Copy exactly the line containing "The height and width of the screenshot is (789, 1264)." and all the lines that follow it to the end of the records, minus the pictures.

Saved data entries:
------------------------------

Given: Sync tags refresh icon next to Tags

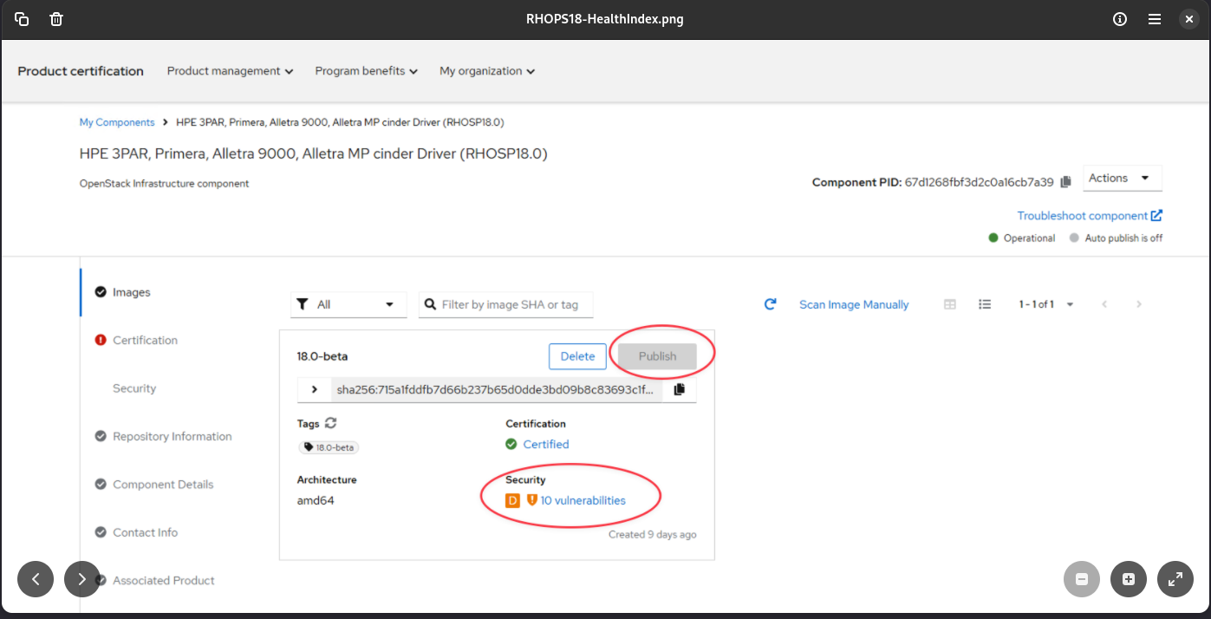Looking at the screenshot, I should point(330,424).
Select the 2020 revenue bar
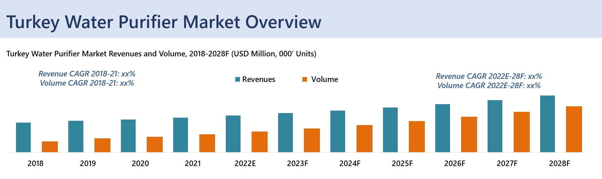 point(128,136)
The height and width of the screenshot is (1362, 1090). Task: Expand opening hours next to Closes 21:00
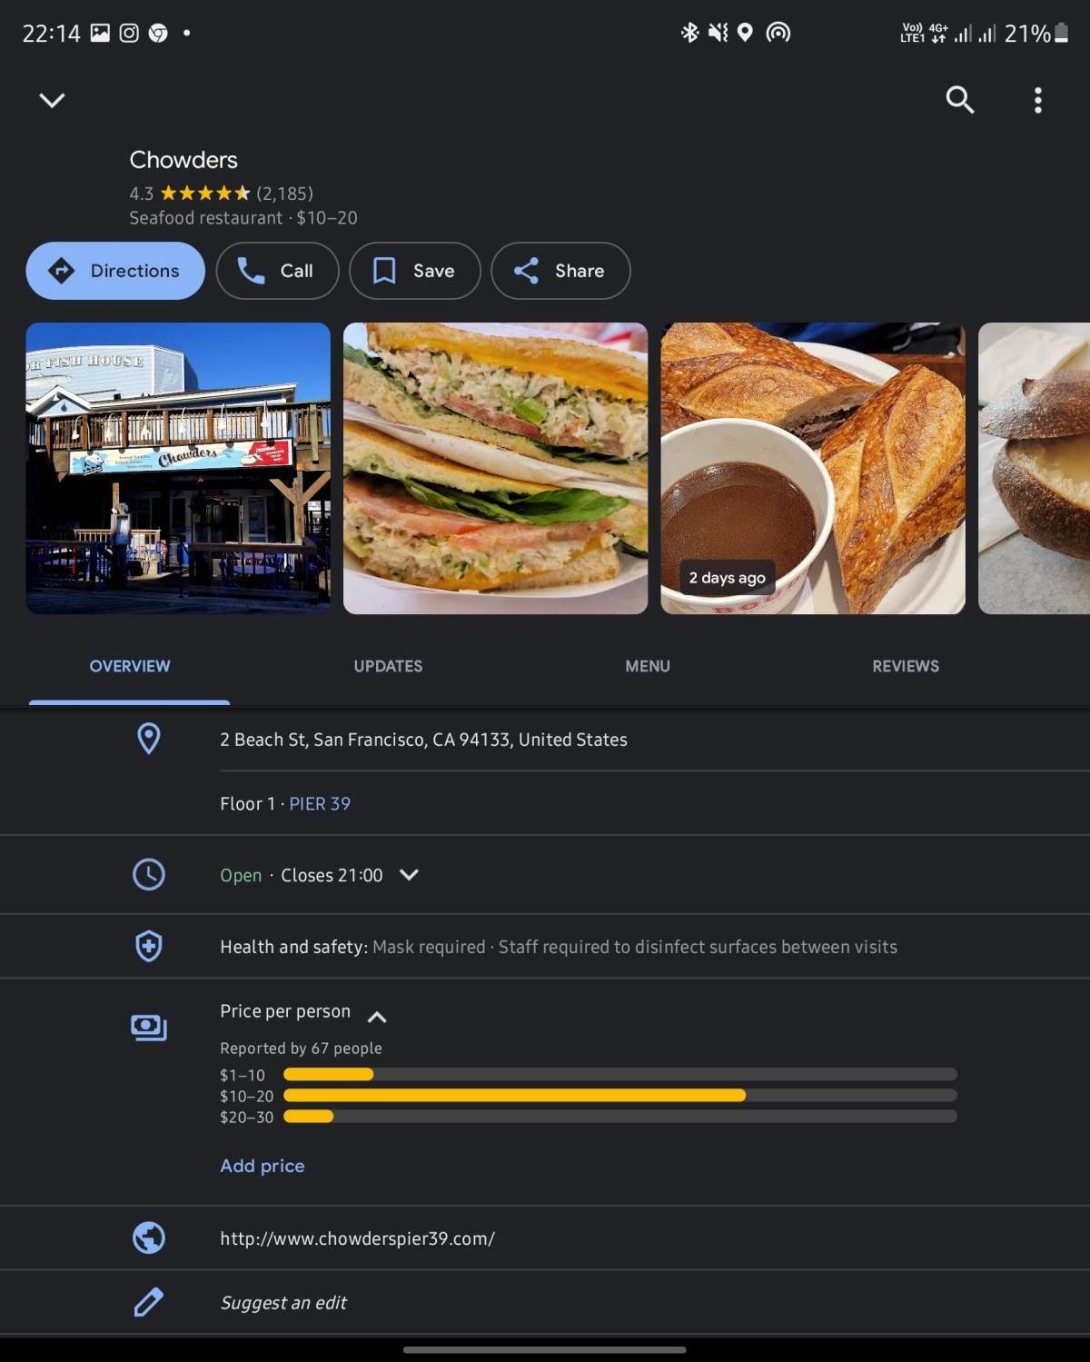pos(409,874)
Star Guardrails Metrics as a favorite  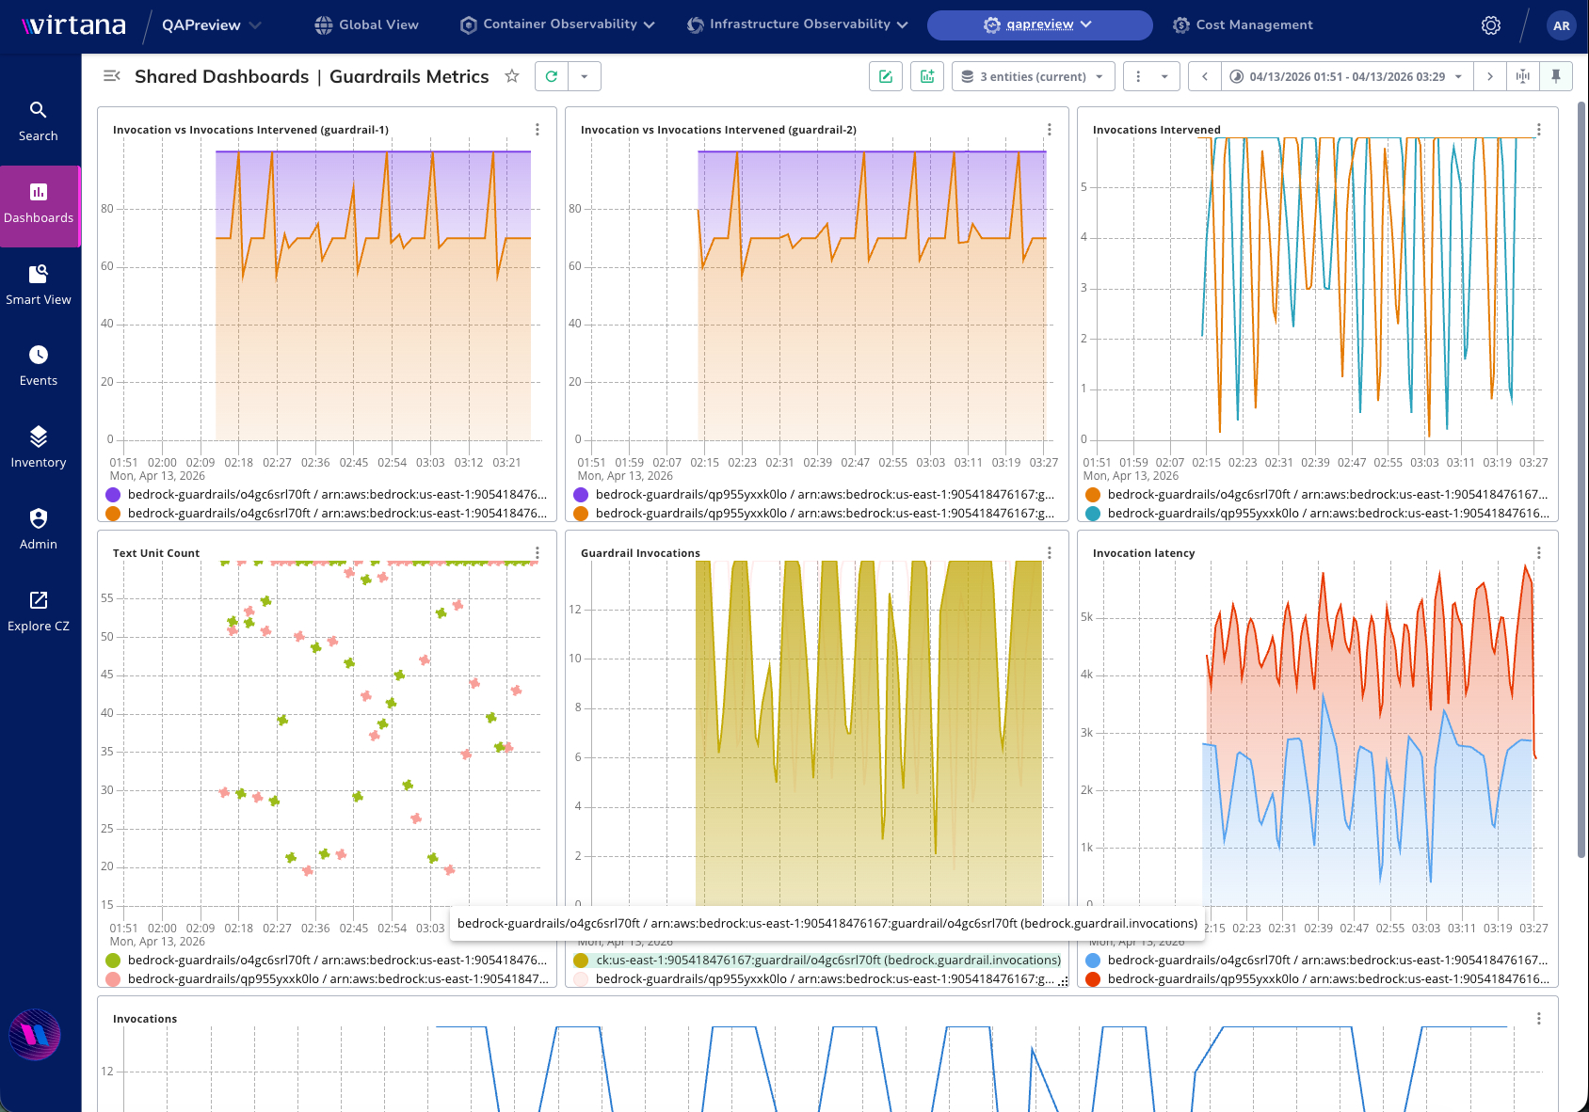tap(512, 76)
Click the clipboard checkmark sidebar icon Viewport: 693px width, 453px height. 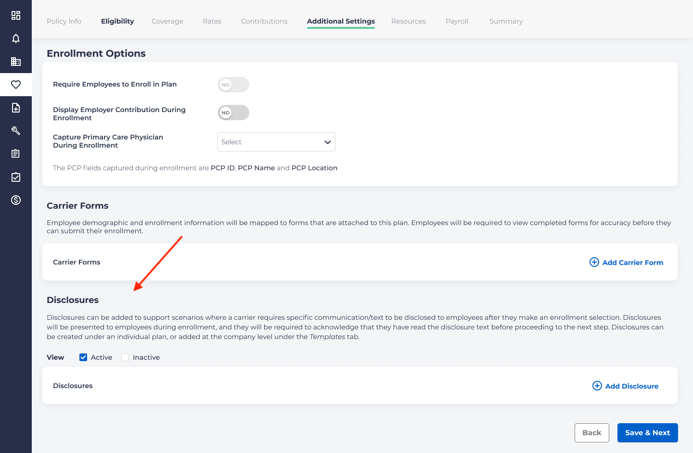point(16,177)
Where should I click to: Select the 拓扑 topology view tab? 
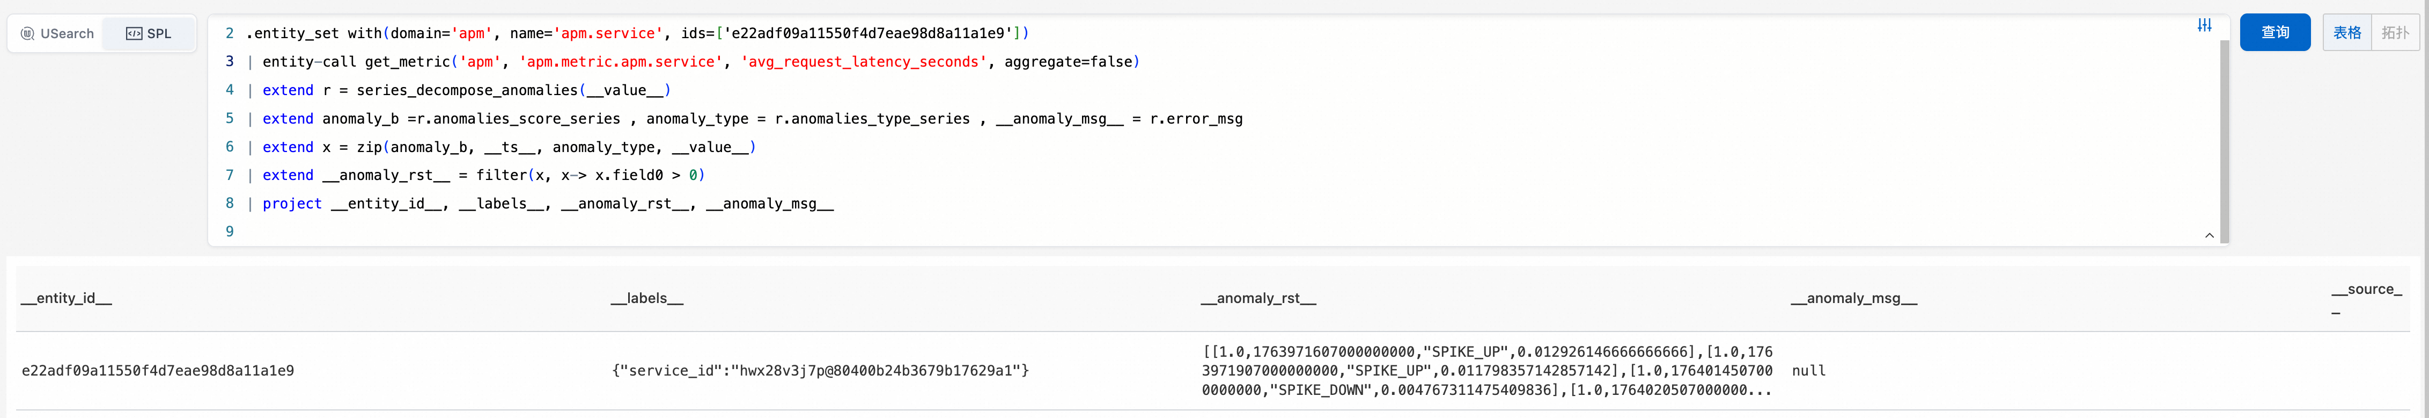(2394, 33)
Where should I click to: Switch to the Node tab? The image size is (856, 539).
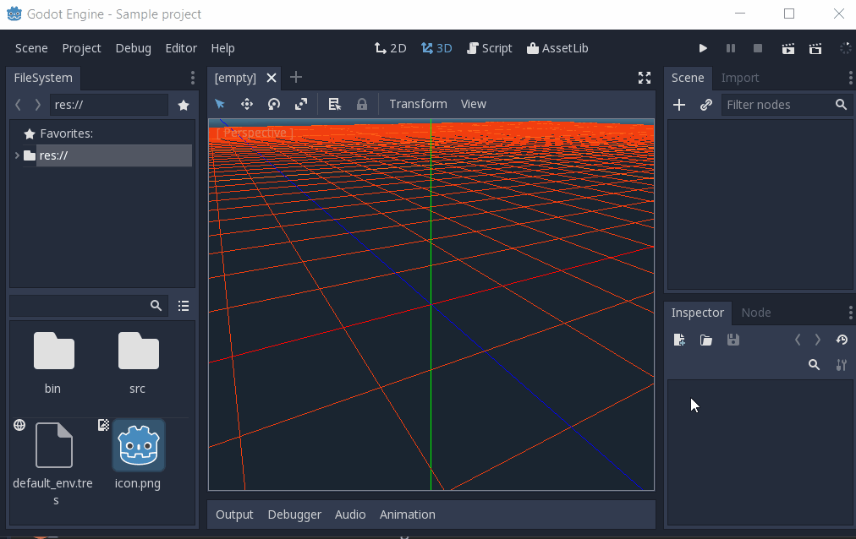[x=755, y=313]
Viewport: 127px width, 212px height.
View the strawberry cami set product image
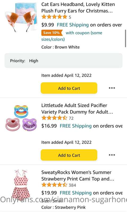[x=21, y=184]
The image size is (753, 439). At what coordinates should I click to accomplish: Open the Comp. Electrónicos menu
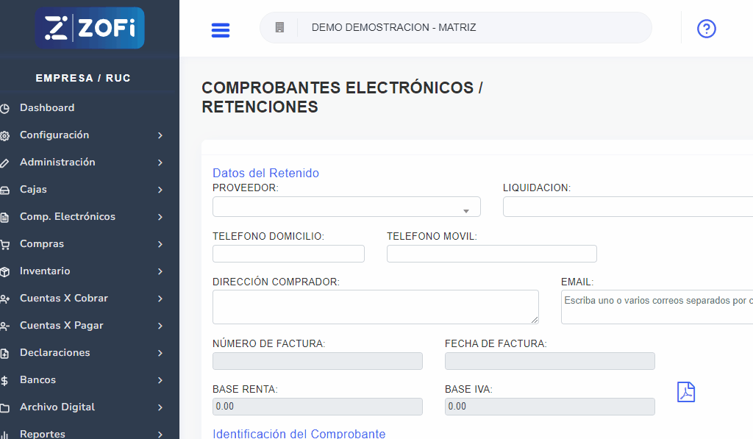tap(68, 217)
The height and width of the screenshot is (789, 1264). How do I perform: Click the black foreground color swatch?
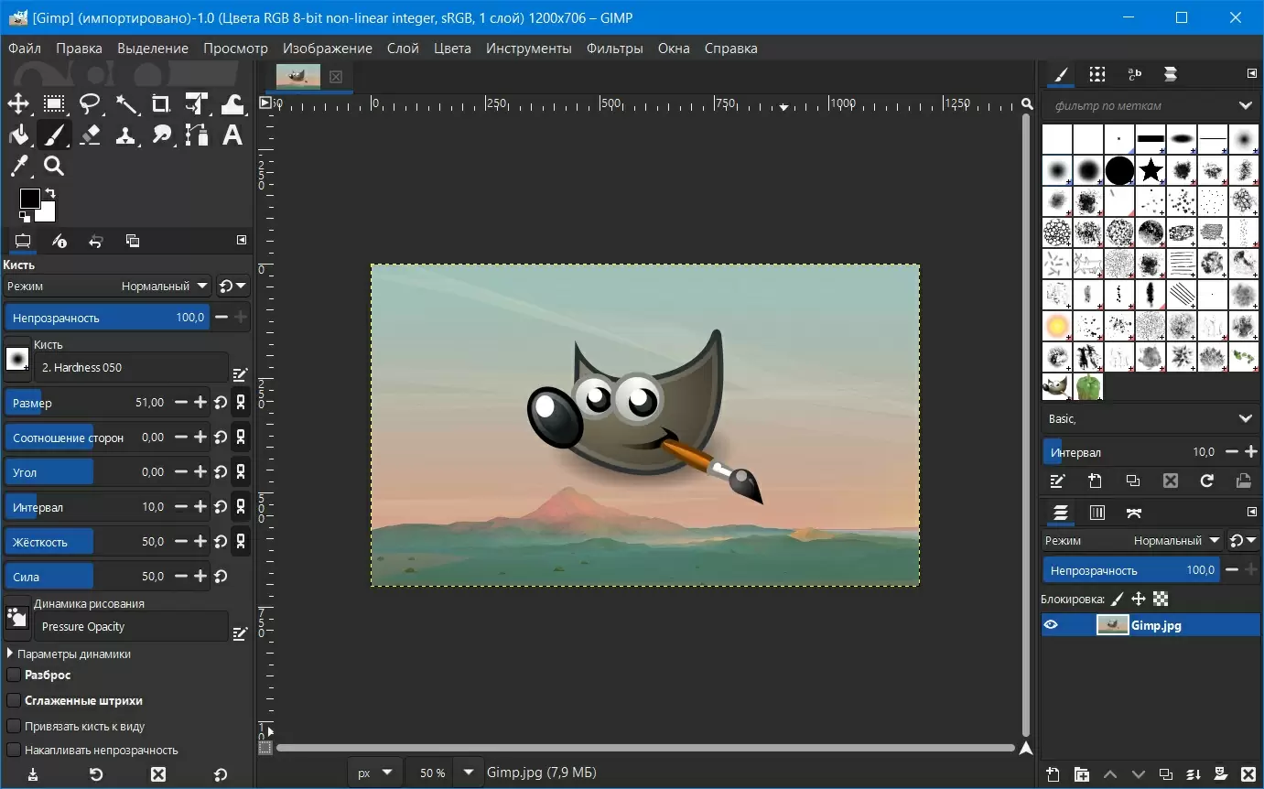tap(30, 199)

------------------------------

Finished exercise:
The height and width of the screenshot is (789, 1264). How do I perform: Click the black foreground color swatch?
tap(30, 199)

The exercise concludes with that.